AUFGABE 1 =
Schreiben Sie bitte einen Abschnitt aus dem Übungstext unten genau ab: Beginnen Sie bei den Worten „Am 10.09.2009 fand“ und hören Sie nach den Worten „und Integration anwesend.“ auf.

++++ ÜBUNGSTEXT ++++

Die Kontrollmaßnahmen im Umfeld von Teestuben, Internetcafés und anderen vergleichbaren Objekten werden in den Polizeibehörden eigenverantwortlich geplant und durchgeführt. Eine zentrale statistische Datensammlung hinsichtlich der Anzahl und der Örtlichkeiten der durchgeführten Kontrollen erfolgt nicht, so dass eine präzise Aussage eines hohen manuellen Rechercheaufwandes bedürfte, der im Rahmen der Beantwortung einer mündlichen Anfrage und der zur Verfügung stehenden Zeit nicht zu leisten ist.

Zu 3:

Am 10.09.2009 fand auf Einladung des Präsidenten des Landespräsidiums für Polizei, Brand und Katastrophenschutz das Gespräch mit den Vorsitzenden der Islamischen Gemeinschaft der schiitischen Gemeinden Deutschlands, der Schura Niedersachsen, des DITIB-Landesverbandes Niedersachsen/Bremen, der Alevitischen Gemeinde Norddeutschland sowie dem Religionsattaché des Türkischen Generalkonsulats Hannover statt. Darüber hinaus waren die Polizeipräsidenten der Niedersächsischen Polizeidirektionen, der Direktor des Landeskriminalamtes Niedersachsen und Vertreter der Integrationsabteilung des Niedersächsischen Ministeriums für Inneres, Sport und Integration anwesend.

++++

AUFGABE 2 =
Geben Sie nur die folgenden Zeilen aus den Datenzeilen unten wortgetreu wieder: Beginnen Sie bei der Zeile mit „You are a GUI“ und enden Sie nach der Zeile mit „pyautogui.click(x=2179, y=89)“.

++++ DATENAUSZUG ++++

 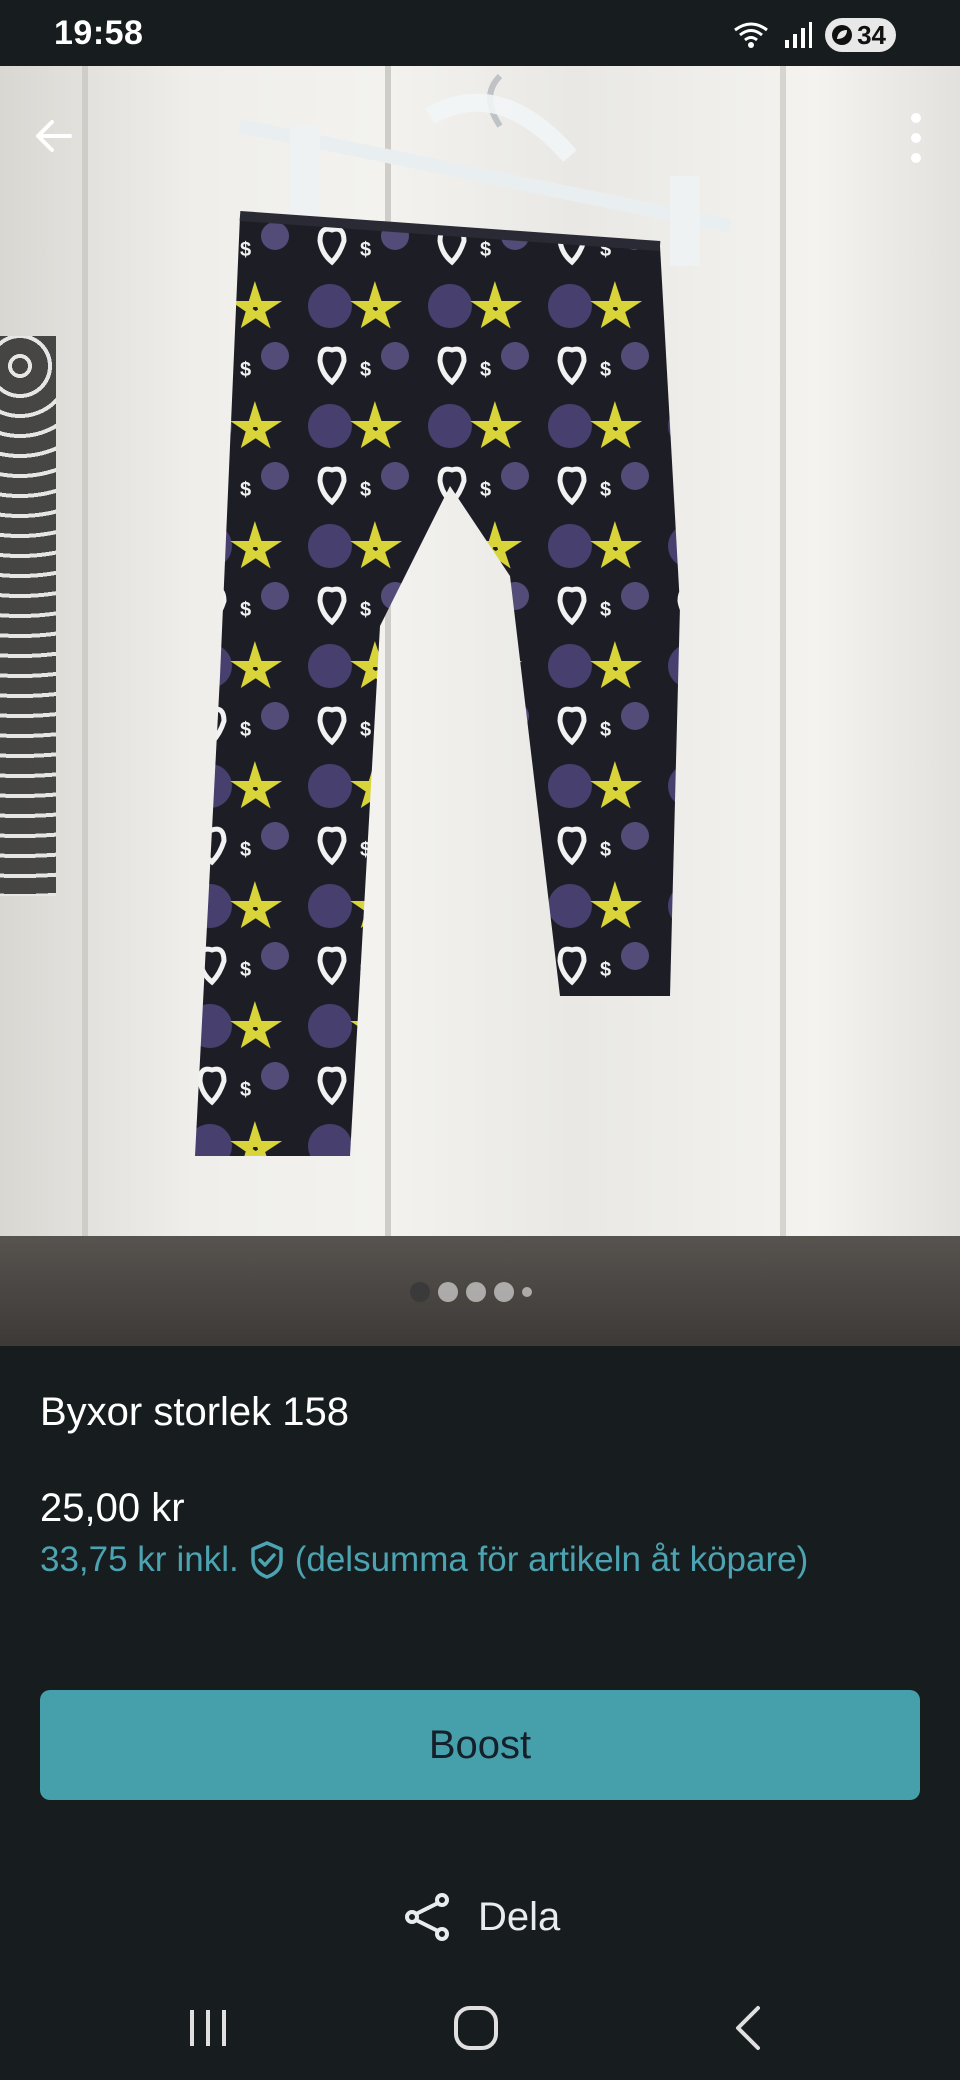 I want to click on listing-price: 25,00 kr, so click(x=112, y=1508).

++++
++++ DATENAUSZUG ++++

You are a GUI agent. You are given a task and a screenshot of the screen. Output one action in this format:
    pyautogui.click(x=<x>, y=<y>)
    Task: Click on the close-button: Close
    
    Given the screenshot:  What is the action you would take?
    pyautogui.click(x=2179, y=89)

++++

SCHRIFTLICHE ANTWORT 1 =
Am 10.09.2009 fand auf Einladung des Präsidenten des Landespräsidiums für Polizei, Brand und Katastrophenschutz das Gespräch mit den Vorsitzenden der Islamischen Gemeinschaft der schiitischen Gemeinden Deutschlands, der Schura Niedersachsen, des DITIB-Landesverbandes Niedersachsen/Bremen, der Alevitischen Gemeinde Norddeutschland sowie dem Religionsattaché des Türkischen Generalkonsulats Hannover statt. Darüber hinaus waren die Polizeipräsidenten der Niedersächsischen Polizeidirektionen, der Direktor des Landeskriminalamtes Niedersachsen und Vertreter der Integrationsabteilung des Niedersächsischen Ministeriums für Inneres, Sport und Integration anwesend.

SCHRIFTLICHE ANTWORT 2 =
You are a GUI agent. You are given a task and a screenshot of the screen. Output one action in this format:
    pyautogui.click(x=<x>, y=<y>)
    Task: Click on the close-button: Close
    
    Given the screenshot:  What is the action you would take?
    pyautogui.click(x=2179, y=89)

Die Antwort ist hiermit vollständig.